(Items drawn from a data source)
◆ ◆ ◆ ◆ ◆ ◆ ◆

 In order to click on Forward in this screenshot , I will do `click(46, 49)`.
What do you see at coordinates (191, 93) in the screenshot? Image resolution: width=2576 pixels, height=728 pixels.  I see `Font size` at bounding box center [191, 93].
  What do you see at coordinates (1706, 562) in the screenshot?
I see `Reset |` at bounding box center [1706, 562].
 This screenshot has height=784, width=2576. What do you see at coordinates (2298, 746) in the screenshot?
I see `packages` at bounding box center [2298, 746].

◆ ◆ ◆ ◆ ◆ ◆ ◆

■ The problem ■
Locate every line in the items above that contains the string "What", with uppercase and lowercase letters matched exactly, and copy each such line.

■ Written answer ■
What do you see at coordinates (191, 93) in the screenshot? Image resolution: width=2576 pixels, height=728 pixels.  I see `Font size` at bounding box center [191, 93].
  What do you see at coordinates (1706, 562) in the screenshot?
 This screenshot has height=784, width=2576. What do you see at coordinates (2298, 746) in the screenshot?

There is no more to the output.